I bit my lip nervously, the guilt and shame eating me up with each passing moment. "No. I just realised that I probably shouldn't have... Walked out on you like that. And said those things."

She paused, sniffling again, and a small smile formed on her lips. "You're lucky you didn't stay. You won't believe how horrifying my sobs sounded when you left. Man, I was wailing like a real baby."

She chuckled at herself, sniffling again and wiping her nose on her sleeve. I rolled my eyes, keeping down a gag, then continued what I had come here to say, "I'm just here to say sorry, okay. I'm the one who should've been apologizing. You didn't do anything wrong."

She just tilted her head, smiling at me. She looked a mess, but the twinkle of her usual charming gaze was back. "Uh, if you want we can... Actually sit and talk. Only if you want to. I'm not gonna lie, I don't want you to go. I like being around you. You-"
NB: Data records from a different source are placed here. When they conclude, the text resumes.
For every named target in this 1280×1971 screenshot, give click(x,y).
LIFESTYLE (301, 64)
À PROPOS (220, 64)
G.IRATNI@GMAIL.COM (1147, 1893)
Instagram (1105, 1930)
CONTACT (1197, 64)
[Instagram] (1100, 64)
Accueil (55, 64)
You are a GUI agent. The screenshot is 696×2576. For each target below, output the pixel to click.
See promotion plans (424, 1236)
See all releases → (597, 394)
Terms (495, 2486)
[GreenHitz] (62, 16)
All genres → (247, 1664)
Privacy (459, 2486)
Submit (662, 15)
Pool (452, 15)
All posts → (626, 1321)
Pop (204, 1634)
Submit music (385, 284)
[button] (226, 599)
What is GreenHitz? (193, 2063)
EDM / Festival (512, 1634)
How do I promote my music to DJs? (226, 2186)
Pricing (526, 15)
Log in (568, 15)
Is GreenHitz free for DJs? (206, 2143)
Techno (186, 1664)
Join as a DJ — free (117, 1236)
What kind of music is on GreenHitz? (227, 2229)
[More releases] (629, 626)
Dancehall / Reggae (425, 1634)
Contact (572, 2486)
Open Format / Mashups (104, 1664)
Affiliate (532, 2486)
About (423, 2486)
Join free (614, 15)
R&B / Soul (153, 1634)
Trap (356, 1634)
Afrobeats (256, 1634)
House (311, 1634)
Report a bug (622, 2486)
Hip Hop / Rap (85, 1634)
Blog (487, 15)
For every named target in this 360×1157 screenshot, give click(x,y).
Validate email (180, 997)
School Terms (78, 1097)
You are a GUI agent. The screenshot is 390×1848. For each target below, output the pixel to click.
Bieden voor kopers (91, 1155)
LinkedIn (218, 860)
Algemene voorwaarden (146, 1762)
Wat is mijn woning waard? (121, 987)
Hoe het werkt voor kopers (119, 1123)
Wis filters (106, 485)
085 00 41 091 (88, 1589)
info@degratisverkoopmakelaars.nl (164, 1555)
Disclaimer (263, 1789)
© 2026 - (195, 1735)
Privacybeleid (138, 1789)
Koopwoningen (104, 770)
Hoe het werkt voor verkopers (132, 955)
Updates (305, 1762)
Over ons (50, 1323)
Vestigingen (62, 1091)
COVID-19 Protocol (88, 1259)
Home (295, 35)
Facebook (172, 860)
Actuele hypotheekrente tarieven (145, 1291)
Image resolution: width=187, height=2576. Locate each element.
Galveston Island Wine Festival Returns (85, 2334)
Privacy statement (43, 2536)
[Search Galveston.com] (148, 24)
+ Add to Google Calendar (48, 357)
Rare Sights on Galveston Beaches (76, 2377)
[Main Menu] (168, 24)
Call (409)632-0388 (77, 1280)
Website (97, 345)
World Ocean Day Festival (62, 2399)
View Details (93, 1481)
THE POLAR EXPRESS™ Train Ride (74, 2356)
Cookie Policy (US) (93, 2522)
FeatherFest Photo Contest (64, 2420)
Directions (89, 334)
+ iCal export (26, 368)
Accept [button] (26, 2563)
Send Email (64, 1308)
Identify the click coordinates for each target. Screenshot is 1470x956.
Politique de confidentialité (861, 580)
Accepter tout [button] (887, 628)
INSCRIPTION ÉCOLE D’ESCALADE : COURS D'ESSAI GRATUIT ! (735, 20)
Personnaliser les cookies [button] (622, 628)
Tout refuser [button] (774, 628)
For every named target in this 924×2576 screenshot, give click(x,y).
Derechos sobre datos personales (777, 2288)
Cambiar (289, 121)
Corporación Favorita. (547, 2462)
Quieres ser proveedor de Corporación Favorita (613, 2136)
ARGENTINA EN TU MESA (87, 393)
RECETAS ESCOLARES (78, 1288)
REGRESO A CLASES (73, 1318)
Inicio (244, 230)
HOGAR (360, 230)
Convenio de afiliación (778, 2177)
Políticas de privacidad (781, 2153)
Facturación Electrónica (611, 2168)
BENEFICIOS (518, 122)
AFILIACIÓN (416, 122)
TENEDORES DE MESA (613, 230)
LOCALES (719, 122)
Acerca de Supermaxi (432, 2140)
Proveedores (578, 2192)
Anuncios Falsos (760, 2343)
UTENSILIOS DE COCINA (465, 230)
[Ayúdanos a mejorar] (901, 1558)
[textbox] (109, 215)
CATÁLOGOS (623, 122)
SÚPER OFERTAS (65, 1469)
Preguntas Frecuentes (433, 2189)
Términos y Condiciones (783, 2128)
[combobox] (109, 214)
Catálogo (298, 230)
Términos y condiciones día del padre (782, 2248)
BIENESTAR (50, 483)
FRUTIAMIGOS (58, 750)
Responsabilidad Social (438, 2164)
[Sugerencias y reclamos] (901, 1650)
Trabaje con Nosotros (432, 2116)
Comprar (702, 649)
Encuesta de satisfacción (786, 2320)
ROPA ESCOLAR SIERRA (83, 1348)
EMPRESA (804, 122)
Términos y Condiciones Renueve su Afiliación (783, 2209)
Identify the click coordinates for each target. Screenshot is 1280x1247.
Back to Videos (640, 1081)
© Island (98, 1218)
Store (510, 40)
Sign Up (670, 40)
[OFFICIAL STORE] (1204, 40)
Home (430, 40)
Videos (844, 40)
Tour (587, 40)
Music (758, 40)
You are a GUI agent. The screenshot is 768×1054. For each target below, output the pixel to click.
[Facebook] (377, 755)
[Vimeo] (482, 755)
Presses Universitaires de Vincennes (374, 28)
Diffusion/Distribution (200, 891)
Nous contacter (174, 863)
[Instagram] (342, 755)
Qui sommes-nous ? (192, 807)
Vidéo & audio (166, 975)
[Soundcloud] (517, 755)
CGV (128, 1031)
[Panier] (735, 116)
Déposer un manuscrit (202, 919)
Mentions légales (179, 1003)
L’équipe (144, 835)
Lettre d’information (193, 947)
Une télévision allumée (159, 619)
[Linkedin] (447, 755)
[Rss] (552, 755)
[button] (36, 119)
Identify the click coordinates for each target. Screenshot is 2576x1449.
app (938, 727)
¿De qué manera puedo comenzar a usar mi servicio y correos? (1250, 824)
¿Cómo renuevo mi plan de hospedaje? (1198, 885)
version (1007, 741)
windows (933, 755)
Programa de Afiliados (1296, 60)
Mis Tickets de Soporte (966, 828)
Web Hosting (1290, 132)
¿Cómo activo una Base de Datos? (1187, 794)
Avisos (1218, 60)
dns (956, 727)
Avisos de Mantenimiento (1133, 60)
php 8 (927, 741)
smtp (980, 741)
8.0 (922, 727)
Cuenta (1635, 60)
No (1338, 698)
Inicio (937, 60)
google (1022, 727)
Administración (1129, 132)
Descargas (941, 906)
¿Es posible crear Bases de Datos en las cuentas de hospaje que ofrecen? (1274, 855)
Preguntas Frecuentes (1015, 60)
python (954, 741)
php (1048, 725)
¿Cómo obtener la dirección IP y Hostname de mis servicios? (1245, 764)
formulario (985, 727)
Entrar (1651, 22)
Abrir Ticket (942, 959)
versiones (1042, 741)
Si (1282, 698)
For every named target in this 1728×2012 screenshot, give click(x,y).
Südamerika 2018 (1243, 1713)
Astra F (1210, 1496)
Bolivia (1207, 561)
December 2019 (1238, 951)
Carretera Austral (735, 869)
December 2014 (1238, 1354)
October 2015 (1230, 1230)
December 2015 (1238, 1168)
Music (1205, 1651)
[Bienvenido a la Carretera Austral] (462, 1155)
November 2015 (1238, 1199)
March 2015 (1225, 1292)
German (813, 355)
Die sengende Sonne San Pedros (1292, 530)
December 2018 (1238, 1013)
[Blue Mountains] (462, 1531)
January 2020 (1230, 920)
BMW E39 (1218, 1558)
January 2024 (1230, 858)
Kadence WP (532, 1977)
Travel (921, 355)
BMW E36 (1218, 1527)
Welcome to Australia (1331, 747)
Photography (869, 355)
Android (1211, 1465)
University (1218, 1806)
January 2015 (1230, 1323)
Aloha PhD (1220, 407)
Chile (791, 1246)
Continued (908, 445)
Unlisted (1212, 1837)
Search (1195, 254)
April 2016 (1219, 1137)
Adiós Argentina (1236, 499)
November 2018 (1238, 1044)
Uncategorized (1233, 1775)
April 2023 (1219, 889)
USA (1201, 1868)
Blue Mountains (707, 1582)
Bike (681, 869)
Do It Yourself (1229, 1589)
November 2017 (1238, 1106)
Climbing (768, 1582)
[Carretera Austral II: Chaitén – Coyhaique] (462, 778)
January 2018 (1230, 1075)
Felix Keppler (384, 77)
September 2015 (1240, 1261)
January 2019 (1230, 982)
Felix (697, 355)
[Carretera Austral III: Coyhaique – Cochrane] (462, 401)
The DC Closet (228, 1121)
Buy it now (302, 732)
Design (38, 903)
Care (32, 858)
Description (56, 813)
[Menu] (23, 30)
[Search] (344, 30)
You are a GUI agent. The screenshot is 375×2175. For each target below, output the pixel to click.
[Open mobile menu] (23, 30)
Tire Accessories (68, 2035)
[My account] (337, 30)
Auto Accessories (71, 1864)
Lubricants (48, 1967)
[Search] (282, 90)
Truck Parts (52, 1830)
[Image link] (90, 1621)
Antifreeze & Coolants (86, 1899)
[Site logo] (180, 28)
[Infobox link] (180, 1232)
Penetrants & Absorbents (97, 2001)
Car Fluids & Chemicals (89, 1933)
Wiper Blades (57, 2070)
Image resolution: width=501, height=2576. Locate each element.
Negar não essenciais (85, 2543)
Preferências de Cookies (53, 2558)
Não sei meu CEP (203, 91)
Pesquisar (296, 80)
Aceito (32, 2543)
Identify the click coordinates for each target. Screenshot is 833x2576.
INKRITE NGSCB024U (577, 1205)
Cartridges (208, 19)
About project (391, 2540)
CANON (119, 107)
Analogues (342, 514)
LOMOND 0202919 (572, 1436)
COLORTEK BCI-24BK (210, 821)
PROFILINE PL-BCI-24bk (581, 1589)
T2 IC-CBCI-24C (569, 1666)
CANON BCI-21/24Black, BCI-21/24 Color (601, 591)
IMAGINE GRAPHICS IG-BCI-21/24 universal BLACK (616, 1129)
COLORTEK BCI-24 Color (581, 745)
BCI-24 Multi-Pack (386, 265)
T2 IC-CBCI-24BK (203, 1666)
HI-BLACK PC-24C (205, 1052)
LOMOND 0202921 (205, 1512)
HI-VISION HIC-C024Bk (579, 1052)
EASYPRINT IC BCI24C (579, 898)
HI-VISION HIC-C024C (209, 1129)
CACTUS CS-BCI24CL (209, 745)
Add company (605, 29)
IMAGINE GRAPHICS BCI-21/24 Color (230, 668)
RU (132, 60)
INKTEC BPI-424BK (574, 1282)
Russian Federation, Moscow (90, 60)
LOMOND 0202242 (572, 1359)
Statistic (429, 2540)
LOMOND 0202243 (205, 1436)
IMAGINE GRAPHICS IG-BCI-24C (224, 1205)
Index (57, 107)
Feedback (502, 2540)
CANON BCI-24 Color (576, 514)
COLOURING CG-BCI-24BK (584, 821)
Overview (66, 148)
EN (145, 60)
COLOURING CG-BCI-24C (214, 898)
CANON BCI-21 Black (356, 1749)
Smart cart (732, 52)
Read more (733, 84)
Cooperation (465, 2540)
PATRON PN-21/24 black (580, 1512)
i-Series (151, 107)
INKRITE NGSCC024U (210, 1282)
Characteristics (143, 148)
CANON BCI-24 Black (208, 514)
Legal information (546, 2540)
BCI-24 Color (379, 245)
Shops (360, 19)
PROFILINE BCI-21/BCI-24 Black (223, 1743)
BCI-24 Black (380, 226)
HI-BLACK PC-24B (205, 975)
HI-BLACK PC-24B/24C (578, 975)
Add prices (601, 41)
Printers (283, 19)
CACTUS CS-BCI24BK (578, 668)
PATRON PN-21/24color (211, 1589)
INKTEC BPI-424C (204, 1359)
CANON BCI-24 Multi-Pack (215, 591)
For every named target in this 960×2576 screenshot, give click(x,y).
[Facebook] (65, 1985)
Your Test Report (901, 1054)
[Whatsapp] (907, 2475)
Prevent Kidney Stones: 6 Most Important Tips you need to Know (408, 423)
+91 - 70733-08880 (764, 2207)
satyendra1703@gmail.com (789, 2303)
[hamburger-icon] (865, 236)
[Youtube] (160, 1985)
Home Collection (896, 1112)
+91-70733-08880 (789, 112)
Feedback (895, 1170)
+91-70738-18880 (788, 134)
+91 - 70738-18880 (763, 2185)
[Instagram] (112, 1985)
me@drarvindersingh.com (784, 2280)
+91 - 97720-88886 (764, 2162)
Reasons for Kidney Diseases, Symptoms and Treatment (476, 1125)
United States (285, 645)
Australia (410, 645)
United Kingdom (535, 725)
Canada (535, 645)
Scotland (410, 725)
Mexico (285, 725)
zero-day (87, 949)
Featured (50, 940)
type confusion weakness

"Alright, alright, don't go all sappy on me now," I interrupted, waving my hands in the air. I felt my cheeks flushing at how sweet she was being despite everything that had just happened.

She leaned against the door frame and folded her arms. I noticed, then, that she was a good few inches taller than me - I was wearing flats for once. "You wanna come back in, then?"

I hesitated. "It's getting a little dark already, anyway. I should probably go home. My mum's also been really worried because I've been out late a lot recently. I'll come around another time, Emial. How about tomorrow?"

She ran a hand through her hair - an incessant habit of hers, I noticed. The pink stripe broke away into smooth strands, a few falling over her brown eyes in an aesthetic way. "Sure. I got band practice again tomorrow, but you can hang with us. I'd love for you to meet the band-mates. They'll love you. It'll be nice having a level-headed person around for once. No piercings, no funky clothes, natural hair colour..."

"Hey, I can do that stuff, too! I'm not that boring," I said with a pout.

She grinned, her smile lines showing beautifully. "Oh, no, of course you can. But I like you like this. It shows you make better decisions than me. Plus, natural beauty is sexy."

I felt my face heat up at the last comment, but tried to play it cool. "Okay, tomorrow, then. I'll drive you."

"Hey, thanks, darling. See you in school, then." She gave me a wink, turning to go back into her house. Before I could walk back to my car, she paused and turned back around. "Call me Emi, by the way."